Pembangunan di kota-kota besar seperti Jakarta semakin besar dan berkembang,
pemanfaatan lahan secara efektif sanggatlah penting. Hal ini mengakibatkan
semakin banyak pembangunan gedung pencakar langit atau bangunan bawah
tanah. Penggalian merupakan tahap kritis dalam konstruksi bangunan bawah tanah
oleh karenanya perlu dilakukan simulasi galian dengan model yang dapat
memeriksa stabilitas tanah dan juga deformasi yang mungkin terjadi dengan
tujuan memastikan daerah di sekitar galian tidak mengalami gangguan.
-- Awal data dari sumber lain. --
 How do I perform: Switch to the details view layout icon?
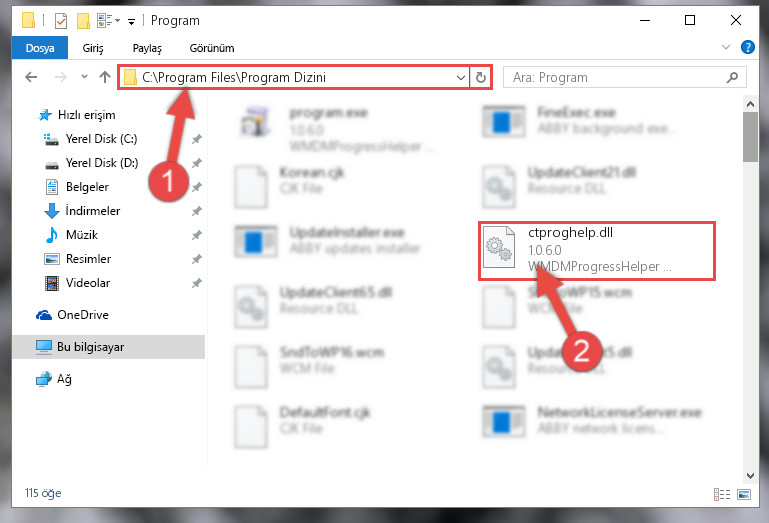721,494
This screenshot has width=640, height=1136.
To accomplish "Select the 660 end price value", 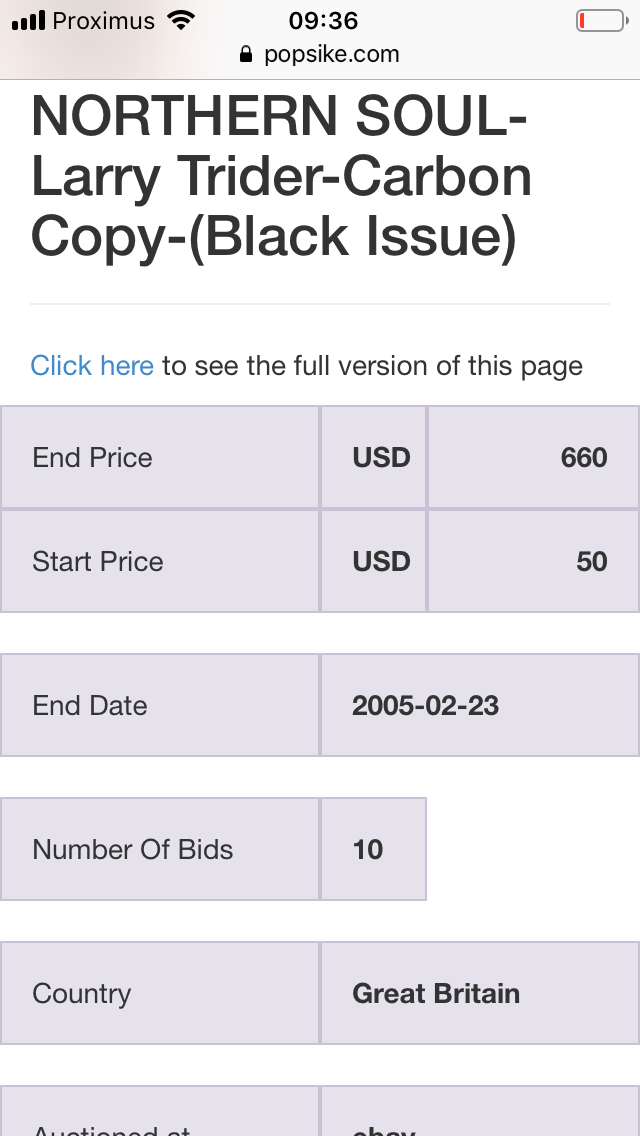I will (x=533, y=457).
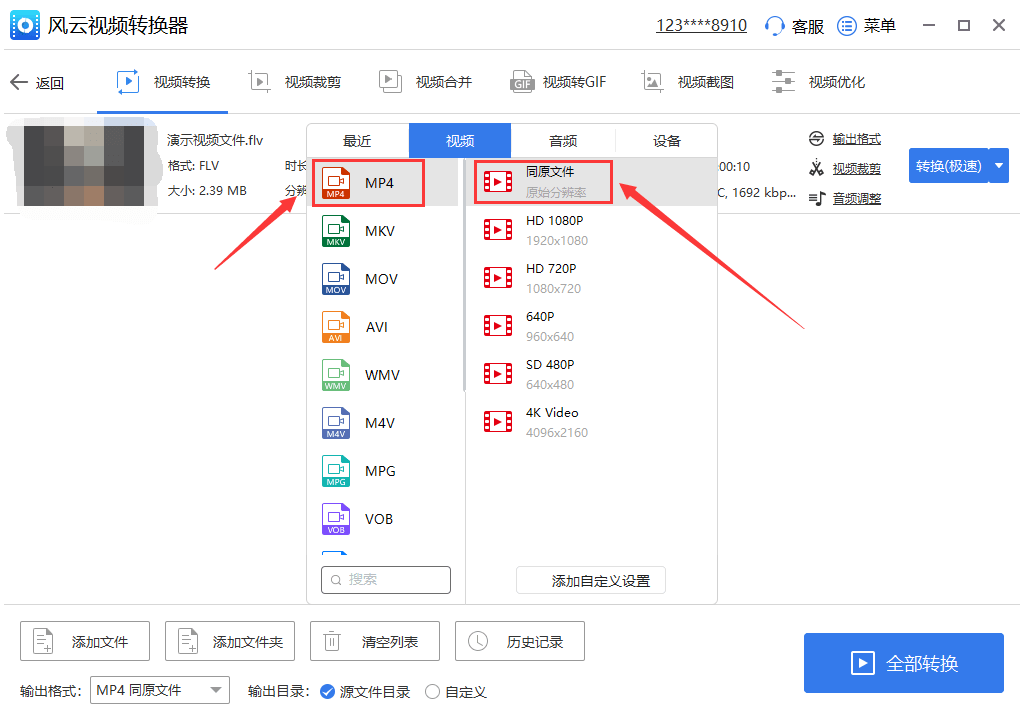The height and width of the screenshot is (710, 1036).
Task: Select 自定义 output directory radio button
Action: pyautogui.click(x=433, y=691)
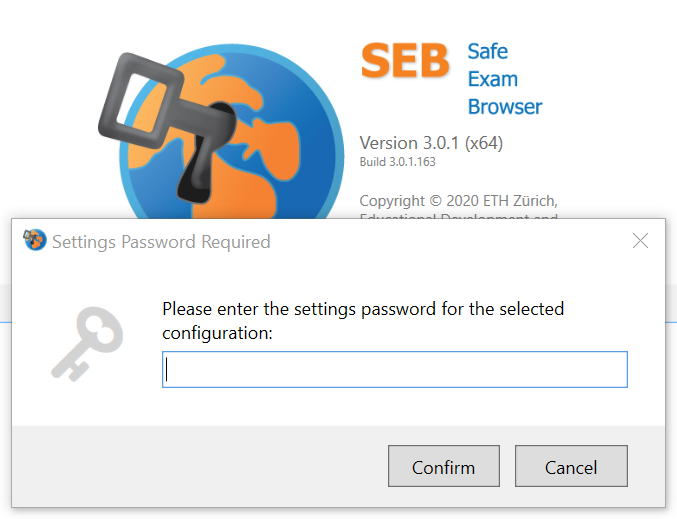Click the dialog's gray footer left of Confirm
Viewport: 677px width, 519px height.
[x=200, y=466]
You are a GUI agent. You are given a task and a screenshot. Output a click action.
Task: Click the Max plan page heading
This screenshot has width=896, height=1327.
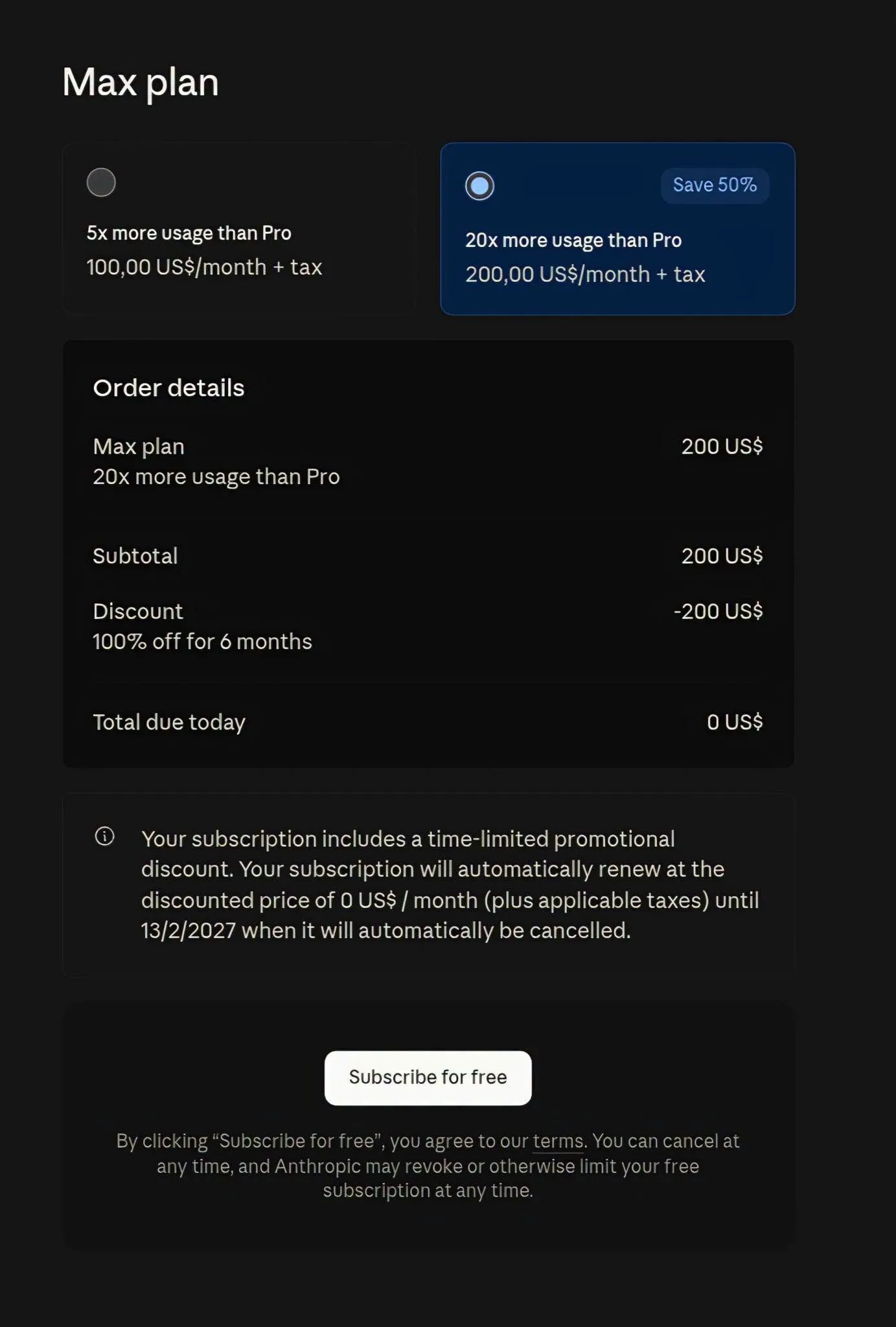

Berdasarkan peraturan yang berlaku saat ini SNI 8460:2017 salah satu metode
desain yang disarankan adalah menggunakan metode elemen hingga untuk
memeriksa berapa besar deformasi yang dihasilkan oleh galian. Permodelan
menggunakan metode elemen hingga sendiri dapat dilakukan secara 3D dan 2D.
Pemodelan 2D lebih sering dikerjakan karena memerlukan waktu yang lebih
cepat. Model 2D dilakukan dalam kondisi Plane Strain sehingga deformasi ke
arah 3D diabaikan oleh sebab itu hasil deformasi cenderung lebih besar dari
deformasi model 3D. Setelah diperiksa dalam berbagai bentuk galian deformasi
3D lebih kecil dibanding deformasi model 2D (Plane Starin) karena adanya efek
sudut. Efek sudut yang terjadi dalam galian juga sangat dipengaruhi oleh geometri
galian (Perbandingan panjang dan lebar galian) bahkan pada galian yang kecil
sering kali nilai deformasi dari model 2D tidak pernah terjadi pada model 3D.
Permodelan 3D sendiri dapat memakan waktu 3 hingga 5 kali lebih lama untuk
satu galian dengan lebar yang sama. Ini sebabnya perlu ada rasio deformasi antara
model kondisi 3D dalam kondisi Plane Strain yang sudah diperkenalkan oleh Ou,
1996 sebagai Plane Strain Ratio (PSR). Nilai PSR sangat dipengaruhi oleh Efek
sudut dan efek sudut sangat dipengaruhi oleh geometri galian (B/L).